BEGIN
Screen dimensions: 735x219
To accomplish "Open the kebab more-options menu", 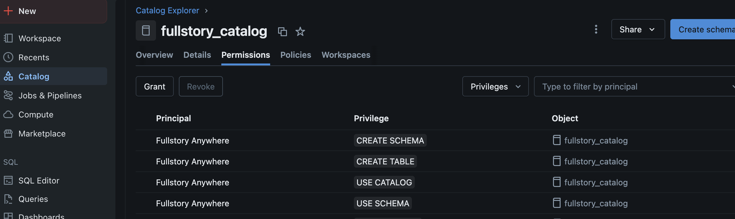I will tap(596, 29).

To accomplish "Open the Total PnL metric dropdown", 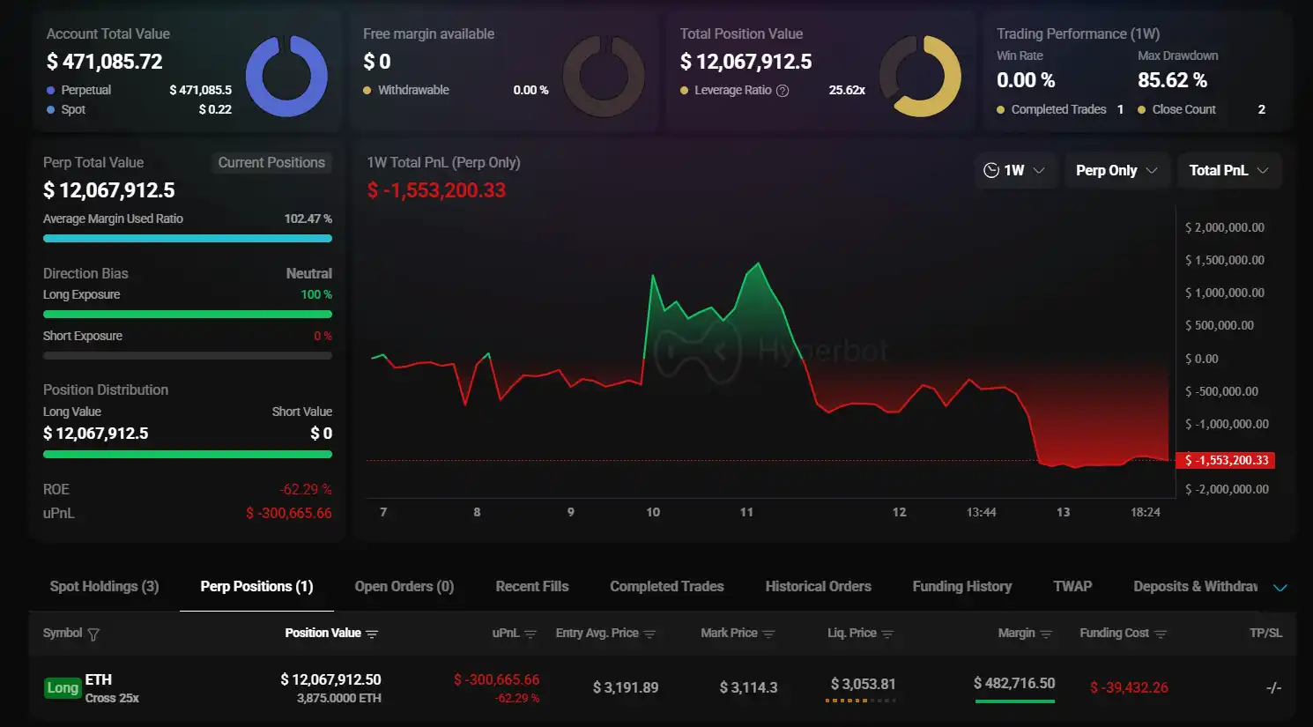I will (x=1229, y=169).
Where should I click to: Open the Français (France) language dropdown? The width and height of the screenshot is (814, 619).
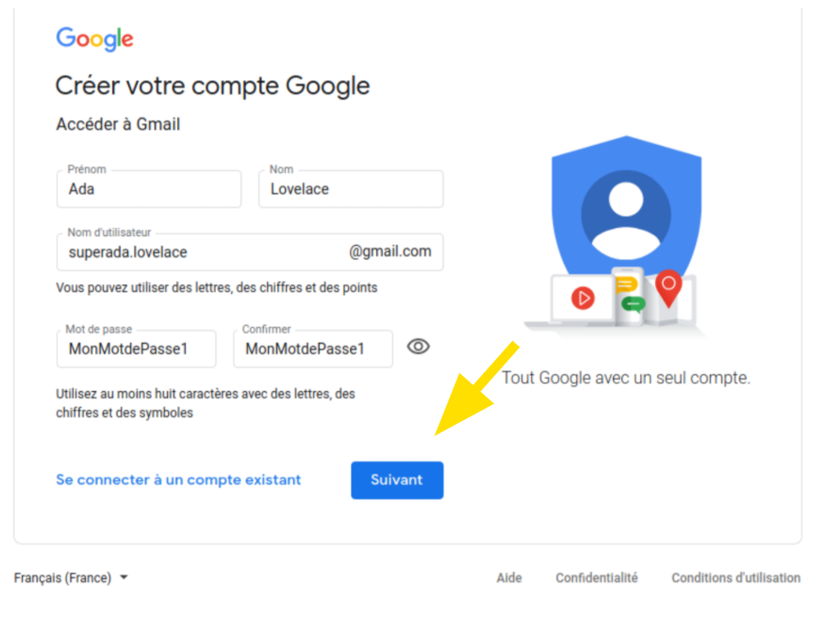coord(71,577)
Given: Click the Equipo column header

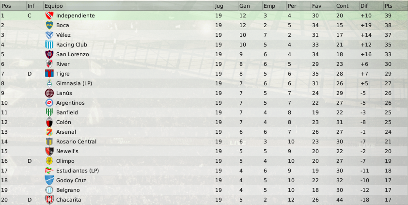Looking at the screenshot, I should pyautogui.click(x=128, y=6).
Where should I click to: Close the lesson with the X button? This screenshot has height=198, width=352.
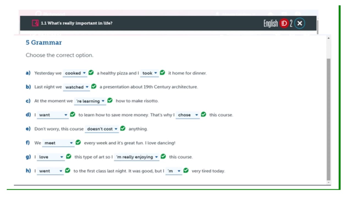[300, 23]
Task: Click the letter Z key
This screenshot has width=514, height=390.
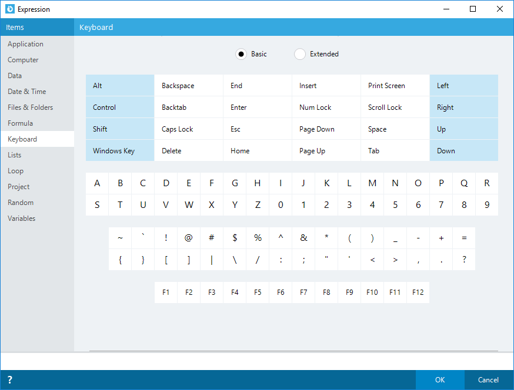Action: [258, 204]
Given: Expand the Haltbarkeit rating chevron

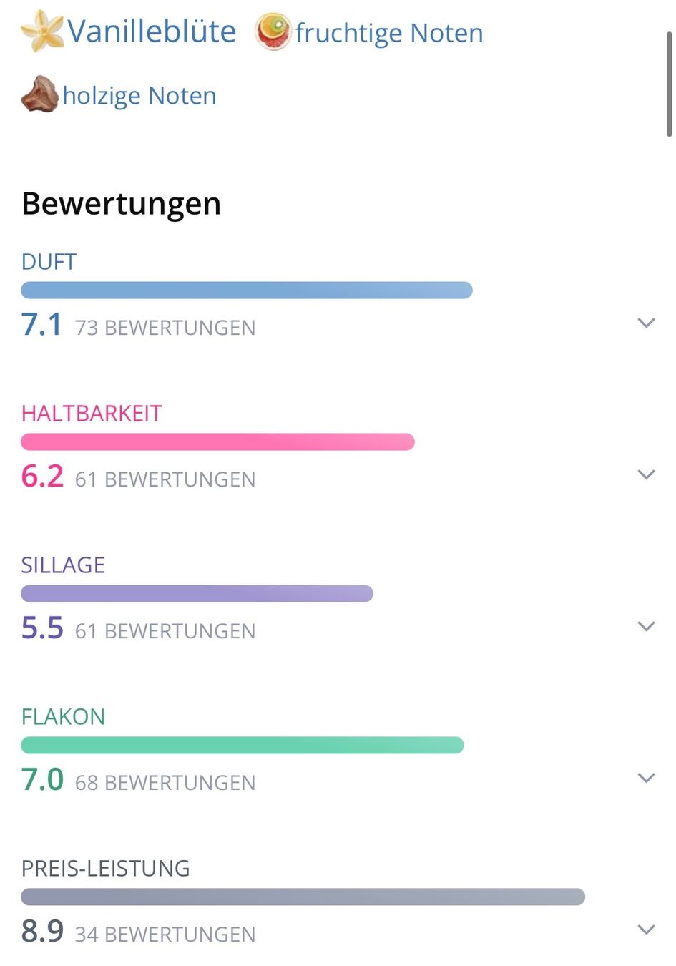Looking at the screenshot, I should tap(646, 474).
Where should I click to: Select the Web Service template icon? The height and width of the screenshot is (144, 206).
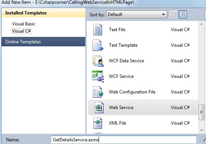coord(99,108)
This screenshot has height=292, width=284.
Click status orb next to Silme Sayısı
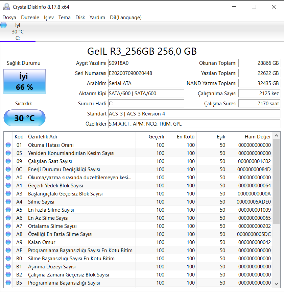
END
**Requirement:** Transcribe exactly, and only, the lines from the one containing "This screenshot has height=292, width=284." through the last line of the records above, both included; leave out the pictures.

**Output:**
This screenshot has height=292, width=284.
Click status orb next to Silme Sayısı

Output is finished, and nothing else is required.